Goal of the exercise
Your reply should hold exactly the lines from the one that contains "Task: Open the" through the end of the data. Repeat them word for word.

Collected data

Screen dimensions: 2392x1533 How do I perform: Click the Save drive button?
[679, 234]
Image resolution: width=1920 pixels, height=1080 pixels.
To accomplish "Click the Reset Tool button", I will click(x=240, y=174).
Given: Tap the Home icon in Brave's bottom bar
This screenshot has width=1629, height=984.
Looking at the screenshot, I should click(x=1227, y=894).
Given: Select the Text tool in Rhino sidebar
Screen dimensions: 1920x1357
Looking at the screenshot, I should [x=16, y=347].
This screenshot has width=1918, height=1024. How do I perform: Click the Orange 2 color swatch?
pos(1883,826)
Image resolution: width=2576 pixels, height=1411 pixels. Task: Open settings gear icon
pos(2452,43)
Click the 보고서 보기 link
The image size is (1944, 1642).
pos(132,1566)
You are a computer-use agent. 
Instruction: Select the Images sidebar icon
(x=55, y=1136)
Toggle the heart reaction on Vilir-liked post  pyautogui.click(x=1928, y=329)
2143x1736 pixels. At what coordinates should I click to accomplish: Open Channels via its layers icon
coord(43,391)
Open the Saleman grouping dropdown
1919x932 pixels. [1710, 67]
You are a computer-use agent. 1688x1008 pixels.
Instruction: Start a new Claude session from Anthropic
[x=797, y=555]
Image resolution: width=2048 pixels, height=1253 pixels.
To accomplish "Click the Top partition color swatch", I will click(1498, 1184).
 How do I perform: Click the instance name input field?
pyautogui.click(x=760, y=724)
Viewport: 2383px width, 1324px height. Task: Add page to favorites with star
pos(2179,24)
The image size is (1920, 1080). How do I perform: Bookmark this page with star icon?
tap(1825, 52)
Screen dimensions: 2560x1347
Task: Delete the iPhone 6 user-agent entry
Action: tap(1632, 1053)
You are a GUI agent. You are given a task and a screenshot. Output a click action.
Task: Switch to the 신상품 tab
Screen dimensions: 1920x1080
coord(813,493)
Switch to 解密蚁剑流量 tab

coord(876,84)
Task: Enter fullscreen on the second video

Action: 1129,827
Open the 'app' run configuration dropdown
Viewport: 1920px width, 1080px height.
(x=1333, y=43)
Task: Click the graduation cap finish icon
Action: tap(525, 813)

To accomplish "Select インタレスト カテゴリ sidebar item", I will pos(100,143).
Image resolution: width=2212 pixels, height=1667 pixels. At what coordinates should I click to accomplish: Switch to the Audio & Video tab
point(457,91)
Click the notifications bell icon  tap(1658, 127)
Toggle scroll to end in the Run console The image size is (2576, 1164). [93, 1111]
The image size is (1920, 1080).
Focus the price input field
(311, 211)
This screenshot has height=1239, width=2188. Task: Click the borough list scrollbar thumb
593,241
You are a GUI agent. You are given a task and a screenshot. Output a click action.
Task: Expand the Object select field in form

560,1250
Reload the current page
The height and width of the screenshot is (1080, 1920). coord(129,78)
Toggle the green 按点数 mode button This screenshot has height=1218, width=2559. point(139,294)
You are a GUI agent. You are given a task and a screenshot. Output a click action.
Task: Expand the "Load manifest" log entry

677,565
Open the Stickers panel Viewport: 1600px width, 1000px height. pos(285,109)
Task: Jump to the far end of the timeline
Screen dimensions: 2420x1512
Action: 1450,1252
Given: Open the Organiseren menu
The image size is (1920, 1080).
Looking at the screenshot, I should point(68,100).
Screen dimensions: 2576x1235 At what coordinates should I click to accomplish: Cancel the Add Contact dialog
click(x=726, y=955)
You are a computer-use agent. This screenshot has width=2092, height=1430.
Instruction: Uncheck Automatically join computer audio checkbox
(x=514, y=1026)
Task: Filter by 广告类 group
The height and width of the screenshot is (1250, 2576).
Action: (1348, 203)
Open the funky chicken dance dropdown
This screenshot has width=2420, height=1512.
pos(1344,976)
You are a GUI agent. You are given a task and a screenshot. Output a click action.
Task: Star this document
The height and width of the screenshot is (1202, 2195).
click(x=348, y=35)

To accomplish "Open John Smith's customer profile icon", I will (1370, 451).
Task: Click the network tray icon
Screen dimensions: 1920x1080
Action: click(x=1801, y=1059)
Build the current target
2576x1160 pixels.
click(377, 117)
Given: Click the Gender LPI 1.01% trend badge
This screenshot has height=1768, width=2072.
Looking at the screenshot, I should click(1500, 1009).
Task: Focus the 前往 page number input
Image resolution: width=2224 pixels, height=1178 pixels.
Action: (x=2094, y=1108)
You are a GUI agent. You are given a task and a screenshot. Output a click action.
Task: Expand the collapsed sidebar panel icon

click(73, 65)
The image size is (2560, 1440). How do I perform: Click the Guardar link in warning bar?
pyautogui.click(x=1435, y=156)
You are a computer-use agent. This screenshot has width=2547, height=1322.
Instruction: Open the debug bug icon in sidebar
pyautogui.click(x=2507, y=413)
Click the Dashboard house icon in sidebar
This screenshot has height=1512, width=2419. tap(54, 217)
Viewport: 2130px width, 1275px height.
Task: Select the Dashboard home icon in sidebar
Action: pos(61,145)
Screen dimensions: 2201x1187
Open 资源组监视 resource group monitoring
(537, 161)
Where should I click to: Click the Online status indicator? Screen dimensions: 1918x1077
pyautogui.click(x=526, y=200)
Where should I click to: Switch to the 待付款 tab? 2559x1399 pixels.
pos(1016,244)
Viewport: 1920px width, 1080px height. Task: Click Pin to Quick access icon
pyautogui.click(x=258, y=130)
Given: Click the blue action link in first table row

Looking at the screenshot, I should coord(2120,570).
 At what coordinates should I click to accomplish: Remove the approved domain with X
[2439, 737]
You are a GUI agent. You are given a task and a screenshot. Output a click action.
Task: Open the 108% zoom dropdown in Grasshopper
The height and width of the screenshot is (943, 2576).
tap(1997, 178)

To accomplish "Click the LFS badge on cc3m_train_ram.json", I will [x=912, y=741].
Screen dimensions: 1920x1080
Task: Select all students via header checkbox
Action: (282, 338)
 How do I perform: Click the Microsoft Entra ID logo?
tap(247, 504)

Task output
Task: Open the 108% zoom dropdown in Grasshopper
The height and width of the screenshot is (943, 2576).
tap(1997, 178)

To accomplish "Click the LFS badge on cc3m_train_ram.json", I will [x=912, y=741].
Screen dimensions: 1920x1080
Task: Select all students via header checkbox
Action: (282, 338)
 How do I perform: Click the Microsoft Entra ID logo?
tap(247, 504)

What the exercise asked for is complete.